Review by Reba Wissner, Brandeis University
Francesca Caccini was one of the most prolific female composers and performers of the seventeenth century, and recently, musicologists and interdisciplinarians have generated an extensive body of literature on the role of women in early modern Europe, mainly in Italy. Suzanne G. Cusick’s study of the composer eloquently situates itself within that realm. This, Cusick’s first book, has been long awaited. A scholar known for her enlightening and engaging articles on subjects such as feminist perspectives on early music and the use of music as torture in terrorist containment camps, it is high time for a book by this talented scholar. Additionally, hers is the first extended and in-depth study of one of the most influential female Italian musicians of the Baroque. Cusick deliberately avoids the technical language that pervades most musicological scholarship while still conveying her ideas and analysis of Caccini, her role as a female in a predominantly male world, and her compositions. The author’s copious research brings to light a new side of Caccini that has been neglected far too long; she is portrayed not just as the daughter of famed composer Giulio Caccini, but as a composer, performer, and teacher in her own right, no longer studied in the shadow of her father. Cusick’s study illuminates the life of Francesca Caccini, placing her life within the context of family dynamics, societal norms, and economic implications.
The reader will immediately respect the clarity of Cusick’s prose, as well as her meticulous attention to detail. The book contains a CD to accompany and complement the study. There is plentiful incorporation of musical examples to demonstrate specific musico-textual instances in the music that are of the utmost value to those who can read music, but do not make understanding the book difficult for those who cannot.
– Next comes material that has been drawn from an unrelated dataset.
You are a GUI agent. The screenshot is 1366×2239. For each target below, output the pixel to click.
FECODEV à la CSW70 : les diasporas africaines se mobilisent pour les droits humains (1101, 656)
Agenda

The book discusses and places into context the role of the professional musician, and Cusick frames her study with contemporaneous events in Florence during Caccini’s compositional activity. The book is organized into twelve chapters with three appendices including Francesca Caccini’s known performances and compositions. Cusick’s meticulousness has been extended into her careful transcriptions of Caccini’s extant letters, also found in an appendix.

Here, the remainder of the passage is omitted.